[Entries on where items appear]
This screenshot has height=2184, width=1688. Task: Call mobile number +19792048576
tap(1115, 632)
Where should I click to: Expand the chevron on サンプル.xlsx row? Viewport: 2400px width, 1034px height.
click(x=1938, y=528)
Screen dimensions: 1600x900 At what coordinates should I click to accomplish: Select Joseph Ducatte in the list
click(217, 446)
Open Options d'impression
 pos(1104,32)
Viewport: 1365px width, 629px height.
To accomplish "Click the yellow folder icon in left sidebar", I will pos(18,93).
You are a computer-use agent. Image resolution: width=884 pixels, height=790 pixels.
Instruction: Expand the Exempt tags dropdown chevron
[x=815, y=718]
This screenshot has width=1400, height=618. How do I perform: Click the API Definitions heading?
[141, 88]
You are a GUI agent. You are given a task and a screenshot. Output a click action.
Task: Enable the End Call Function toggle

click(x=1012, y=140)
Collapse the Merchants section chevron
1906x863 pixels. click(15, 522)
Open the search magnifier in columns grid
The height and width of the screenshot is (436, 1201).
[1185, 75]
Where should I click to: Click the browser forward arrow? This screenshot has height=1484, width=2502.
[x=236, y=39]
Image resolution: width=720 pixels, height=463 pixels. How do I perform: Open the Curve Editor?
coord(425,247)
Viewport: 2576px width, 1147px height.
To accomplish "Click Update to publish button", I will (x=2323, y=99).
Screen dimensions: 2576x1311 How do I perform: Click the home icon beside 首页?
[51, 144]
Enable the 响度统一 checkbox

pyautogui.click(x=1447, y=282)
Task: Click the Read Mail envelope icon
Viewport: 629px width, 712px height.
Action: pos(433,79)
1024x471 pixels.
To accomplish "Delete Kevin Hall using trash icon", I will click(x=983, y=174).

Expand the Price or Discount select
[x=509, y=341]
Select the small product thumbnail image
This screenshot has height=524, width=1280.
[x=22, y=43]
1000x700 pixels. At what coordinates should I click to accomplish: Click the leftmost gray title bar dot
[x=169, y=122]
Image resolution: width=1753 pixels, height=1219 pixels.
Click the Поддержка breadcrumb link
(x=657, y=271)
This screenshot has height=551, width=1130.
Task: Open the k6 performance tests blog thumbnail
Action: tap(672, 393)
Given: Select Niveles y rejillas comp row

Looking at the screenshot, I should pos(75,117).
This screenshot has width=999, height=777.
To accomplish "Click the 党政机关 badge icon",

Problem to work on -
Copy out these rows again word for word, all of them.

Task response -
This screenshot has height=2184, width=1688. Task: Call mobile number +19792048576
tap(1115, 632)
Where should I click to: Expand the chevron on サンプル.xlsx row? Viewport: 2400px width, 1034px height.
click(x=1938, y=528)
Screen dimensions: 1600x900 At what coordinates should I click to accomplish: Select Joseph Ducatte in the list
click(217, 446)
Open Options d'impression
 pos(1104,32)
Viewport: 1365px width, 629px height.
To accomplish "Click the yellow folder icon in left sidebar", I will pos(18,93).
You are a computer-use agent. Image resolution: width=884 pixels, height=790 pixels.
Instruction: Expand the Exempt tags dropdown chevron
[x=815, y=718]
This screenshot has width=1400, height=618. How do I perform: Click the API Definitions heading?
[141, 88]
You are a GUI agent. You are given a task and a screenshot. Output a click action.
Task: Enable the End Call Function toggle

click(x=1012, y=140)
Collapse the Merchants section chevron
1906x863 pixels. click(15, 522)
Open the search magnifier in columns grid
The height and width of the screenshot is (436, 1201).
[1185, 75]
Where should I click to: Click the browser forward arrow? This screenshot has height=1484, width=2502.
[x=236, y=39]
Image resolution: width=720 pixels, height=463 pixels. How do I perform: Open the Curve Editor?
coord(425,247)
Viewport: 2576px width, 1147px height.
To accomplish "Click Update to publish button", I will (x=2323, y=99).
Screen dimensions: 2576x1311 How do I perform: Click the home icon beside 首页?
[51, 144]
Enable the 响度统一 checkbox

pyautogui.click(x=1447, y=282)
Task: Click the Read Mail envelope icon
Viewport: 629px width, 712px height.
Action: pos(433,79)
1024x471 pixels.
To accomplish "Delete Kevin Hall using trash icon", I will click(x=983, y=174).

Expand the Price or Discount select
[x=509, y=341]
Select the small product thumbnail image
This screenshot has height=524, width=1280.
[x=22, y=43]
1000x700 pixels. At what coordinates should I click to accomplish: Click the leftmost gray title bar dot
[x=169, y=122]
Image resolution: width=1753 pixels, height=1219 pixels.
Click the Поддержка breadcrumb link
(x=657, y=271)
This screenshot has height=551, width=1130.
Task: Open the k6 performance tests blog thumbnail
Action: tap(672, 393)
Given: Select Niveles y rejillas comp row

Looking at the screenshot, I should pos(75,117).
This screenshot has width=999, height=777.
To accomplish "Click the 党政机关 badge icon",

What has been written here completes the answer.